Рабочие быстро сняли картины, погрузили их в машину, за исключением портретов скрипичного мастера, Георгия Товстоногова, рисунков, принадлежащих Русскому музею, и увезли все в Москву.
Будет ли еще такая выставка в Манеже? Найдутся ли 150 тысяч долларов для ее организации?
На следующий день после того, как погасли огни в зале, я позвонил в дирекцию и задал вопрос:
– Сколько посетителей побывало на выставке Михаила Шемякина?
Получил ответ: 35 тысяч.
Как сообщил мне директор выставки «Илья Глазунов» Игорь Коршунов, за месяц Манеж посетили 508 тысяч зрителей, то есть свыше полумиллиона. В пятнадцать раз больше.
* * *
Каждый художник есть тайна, раскрыть ее сразу не дано никому. Проходят века, и вдруг забытые имена становятся в центре внимания живых, рвущихся на выставки, как это случилось с картинами Вермера в 1995 году. В Вашингтоне накануне закрытия его выставки люди стояли сутками, чтобы попасть в зал. Выставку посетили 327 551 человек.
Это больше, чем побывало на зарубежной выставке «Москва – Берлин», длившейся на два месяца дольше. Когда я пишу эти строчки, знаменитая выставка переместилась на Волхонку, где москвичи могут впервые увидеть немецких экспрессионистов, в подражании которым обвиняли молодого Глазунова.
В Гааге, по сообщениям газет, на выставку Вермера продали предварительно 300 тысяч билетов…

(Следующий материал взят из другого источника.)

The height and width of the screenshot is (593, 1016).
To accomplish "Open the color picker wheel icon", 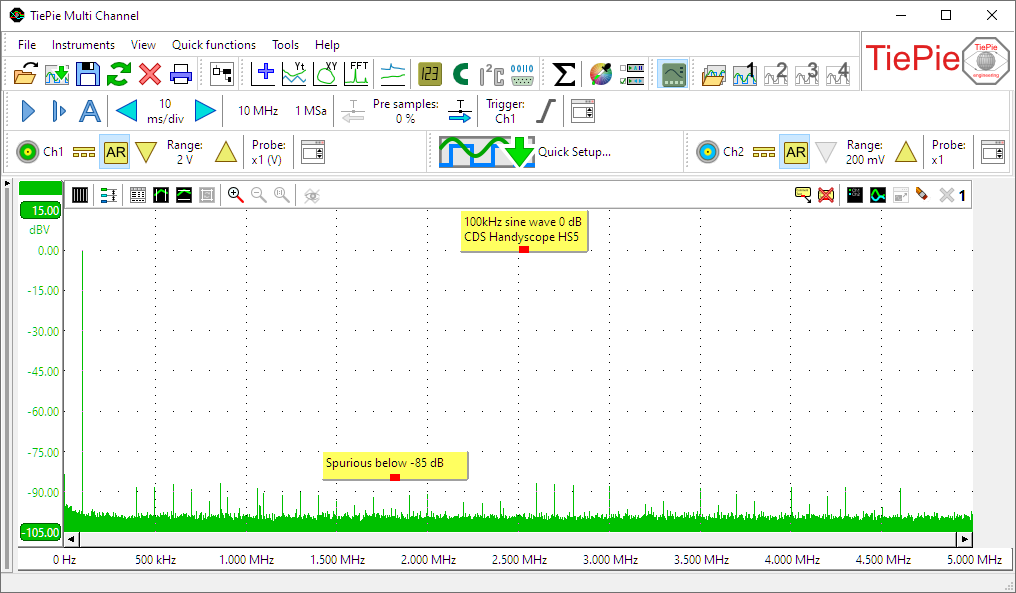I will click(600, 74).
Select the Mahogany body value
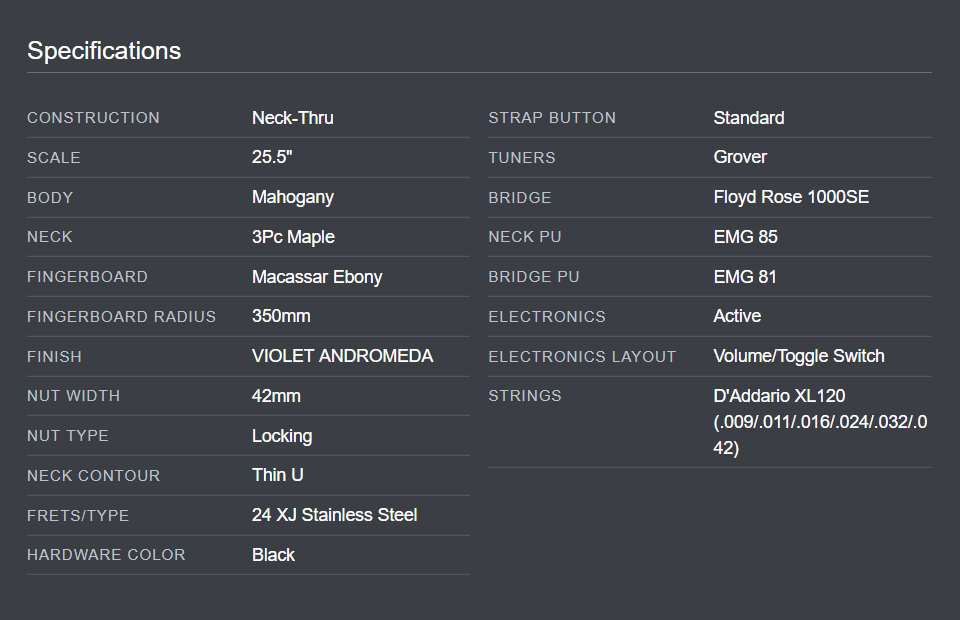 coord(293,197)
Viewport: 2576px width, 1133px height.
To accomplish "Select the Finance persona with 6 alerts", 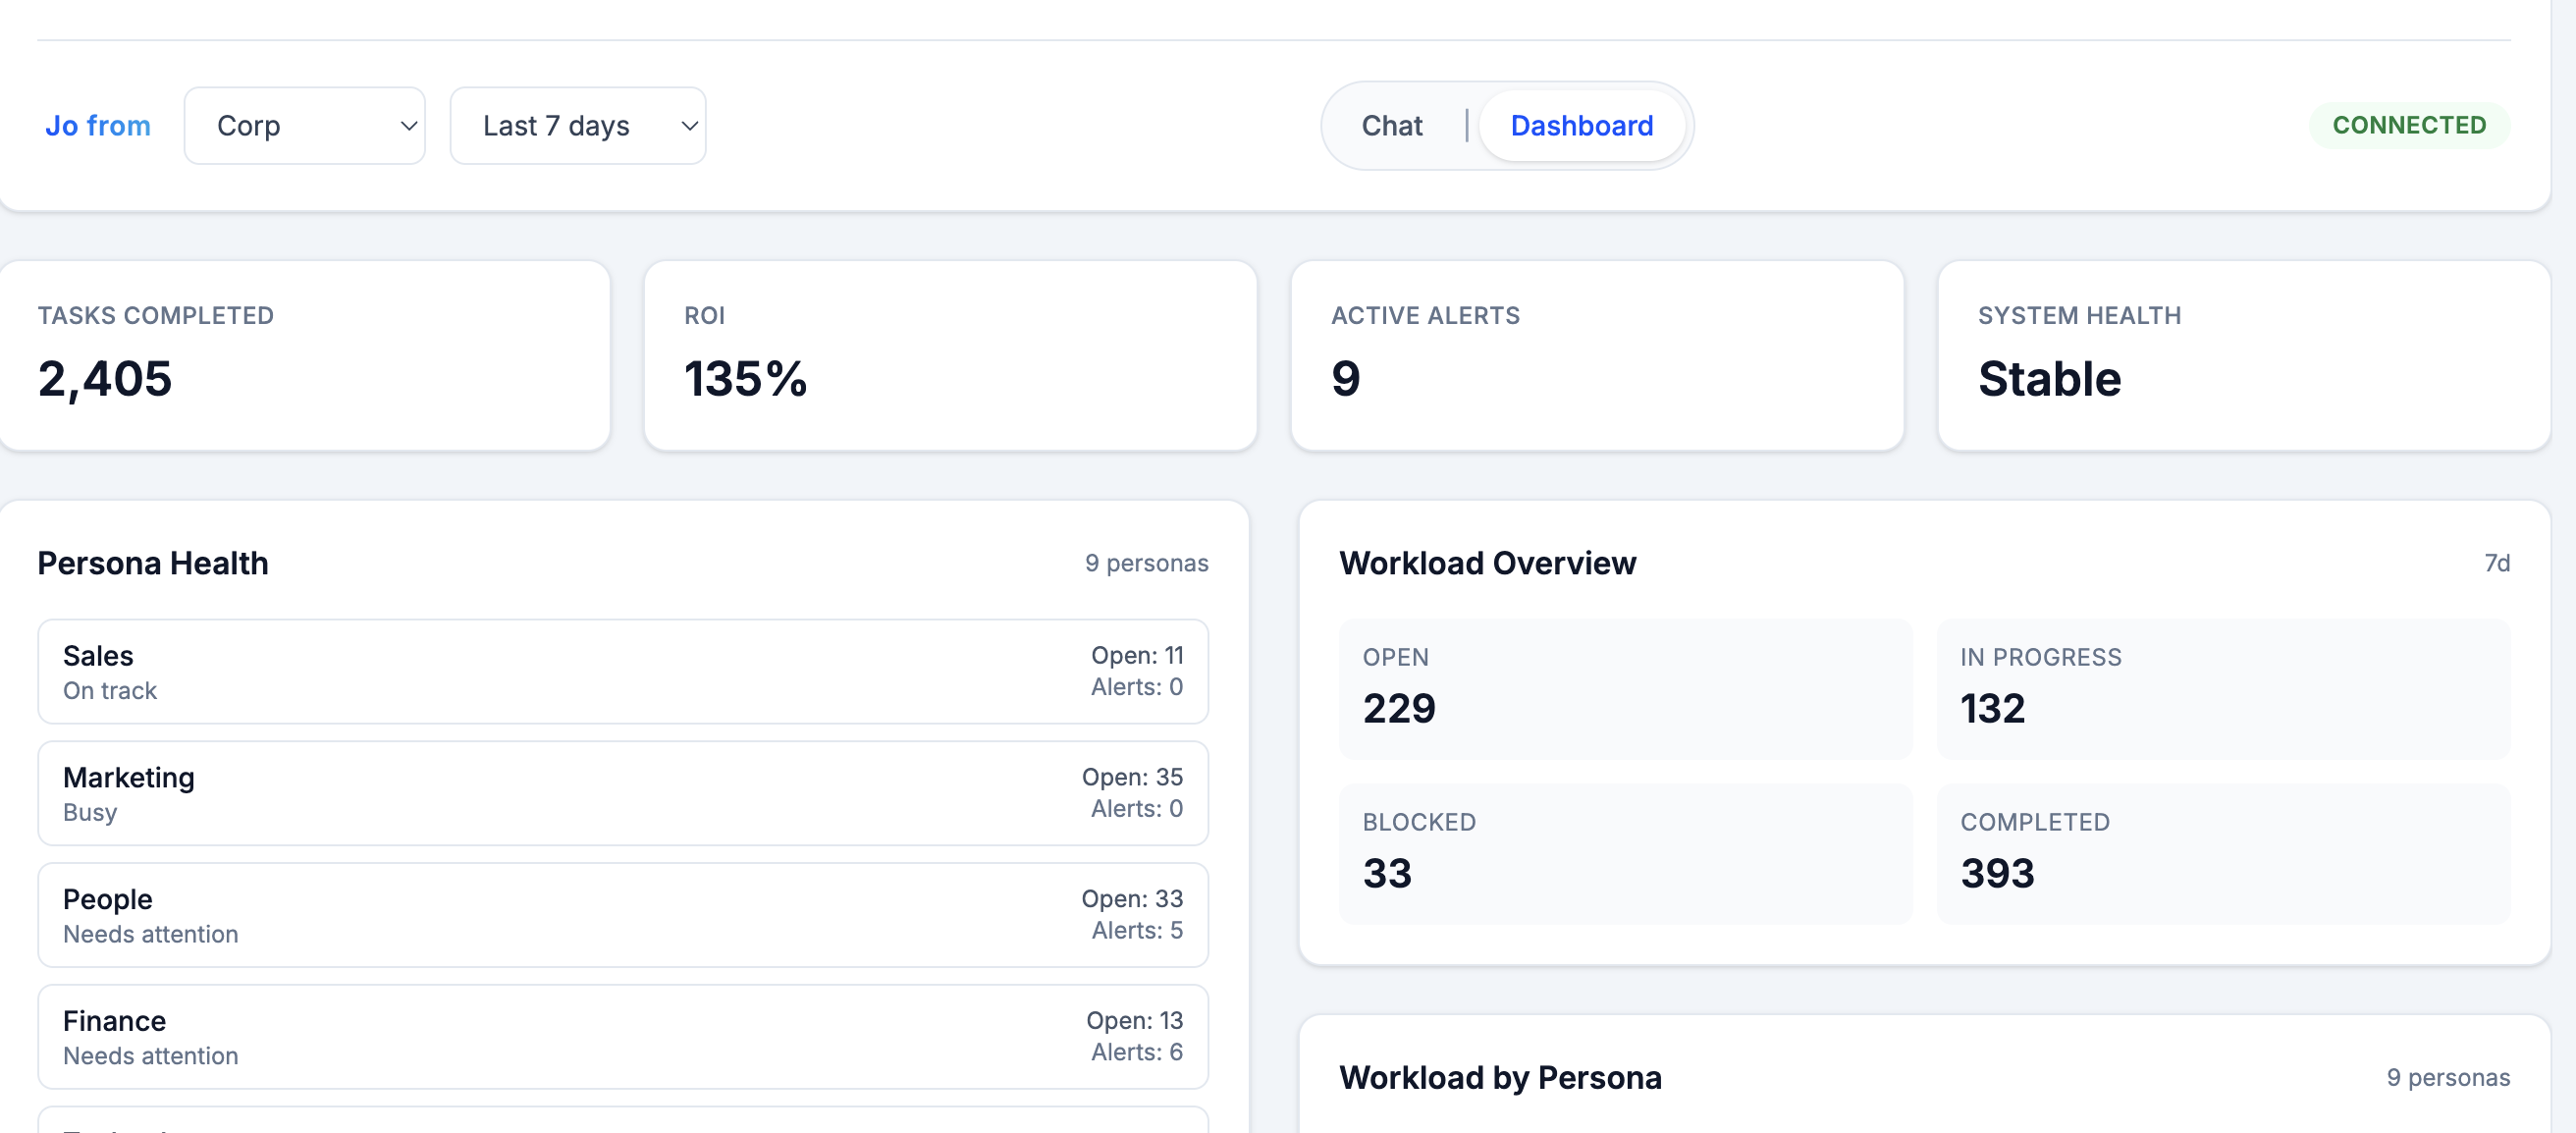I will tap(623, 1036).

Но что все эти приведенные мною цифры перед теми, какие сопровождают выставки нашего современника в Манежах? Не мне открыть тайну Глазунова, я только хочу привлечь еще раз внимание к ней, чтобы когда-нибудь явился знаток, объяснивший феномен неутомимого творца.
* * *
…Из Санкт-Петербурга уехал Илья Сергеевич за неделю до закрытия выставки простуженный, но с сознанием исполненного долга. Триумф в Манеже состоялся в десятый раз! Повторит ли кто-нибудь когда-нибудь этот рекорд в истории искусства?

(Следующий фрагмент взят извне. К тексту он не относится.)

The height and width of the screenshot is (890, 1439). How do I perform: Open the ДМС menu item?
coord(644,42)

Поэт ходил ногами по земле.
А головою прикасался к небу.
Спустя месяц после закрытия выставки смог я включить диктофон, поставив его на круглый стол гостиной в Калашном переулке. Но и тогда времени, чтобы поговорить спокойно, как минувшей весной, не было, потому что его по-прежнему отнимала борьба. С кем? Ответ простой – с Системой. Не с той, с которой десятки лет сражался Глазунов, убеждая советскую власть не ломать памятники прошлого, не взрывать церкви… С новой властью, сложившейся за несколько лет Системой. Она церкви не ломает, более того, открывает и восстанавливает, даже заново строит их на прежнем месте, как храм Христа Спасителя. Нашлись силы и средства, чтобы в пору депрессии, инфляции, роста цен и спада экономики на высоте свыше 90 метров всего за год и три месяца выложить своды громадного здания. Глазунов вошел в состав членов Наблюдательного совета, руководящего работой по воссозданию главного собора Москвы и России.
Чего же бороться с Системой? Приходится, потому что озабочен проблемами не только своей семьи, но и судьбой академии, двухсот пятидесяти студентов, преподавателей, сотрудников, по утрам входящих в созданный им храм искусства на Мясницкой.
Прежняя власть отделила от государства церковь. Установившаяся власть отдалила от себя искусство и науку. Государственного заказа жаждет Глазунов всю жизнь. Но его как не было, так и нет. Даже когда писал портреты членов Политбюро, то был отнюдь не госзаказ, потому что практически первые лица социалистического отечества художнику не платили. Гонорары платили короли, премьеры, президенты, дипломаты капиталистических стран, заказчики «из-за бугра».